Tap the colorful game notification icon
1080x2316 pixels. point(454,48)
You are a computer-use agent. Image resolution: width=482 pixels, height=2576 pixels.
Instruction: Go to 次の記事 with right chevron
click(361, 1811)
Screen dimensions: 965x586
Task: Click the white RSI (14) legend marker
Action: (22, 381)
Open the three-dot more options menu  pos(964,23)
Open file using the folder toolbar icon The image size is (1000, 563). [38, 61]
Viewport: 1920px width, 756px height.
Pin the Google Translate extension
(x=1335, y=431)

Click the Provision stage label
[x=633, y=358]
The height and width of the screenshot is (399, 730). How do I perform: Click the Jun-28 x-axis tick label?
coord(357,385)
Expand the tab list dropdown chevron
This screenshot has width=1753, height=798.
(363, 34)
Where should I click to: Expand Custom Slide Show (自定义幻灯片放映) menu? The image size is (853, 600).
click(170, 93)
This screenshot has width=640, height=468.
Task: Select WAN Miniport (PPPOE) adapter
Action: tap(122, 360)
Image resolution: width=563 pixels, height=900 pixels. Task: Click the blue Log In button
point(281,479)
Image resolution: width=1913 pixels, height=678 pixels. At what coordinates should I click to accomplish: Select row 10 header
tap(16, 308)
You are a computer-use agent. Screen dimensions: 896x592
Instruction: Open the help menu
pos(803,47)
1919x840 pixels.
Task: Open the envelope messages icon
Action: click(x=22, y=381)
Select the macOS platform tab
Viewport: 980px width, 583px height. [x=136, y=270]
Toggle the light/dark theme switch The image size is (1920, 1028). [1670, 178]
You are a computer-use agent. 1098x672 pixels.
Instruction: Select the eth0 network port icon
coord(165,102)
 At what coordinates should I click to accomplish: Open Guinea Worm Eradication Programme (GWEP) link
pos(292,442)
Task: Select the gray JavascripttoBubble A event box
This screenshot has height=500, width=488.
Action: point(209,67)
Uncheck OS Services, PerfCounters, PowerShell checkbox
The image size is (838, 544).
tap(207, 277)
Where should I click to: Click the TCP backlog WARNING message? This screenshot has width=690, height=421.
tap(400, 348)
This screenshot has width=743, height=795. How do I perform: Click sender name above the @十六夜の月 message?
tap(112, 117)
━━━━
● **Work item**
From the listing above, return every line that contains the word "agent".

● **Problem solution**
You are a computer-use agent. Image resolution: width=482 pixels, height=2576 pixels.
You are a computer-use agent. Screen dimensions: 896x592
You are a computer-use agent. 1098x672 pixels.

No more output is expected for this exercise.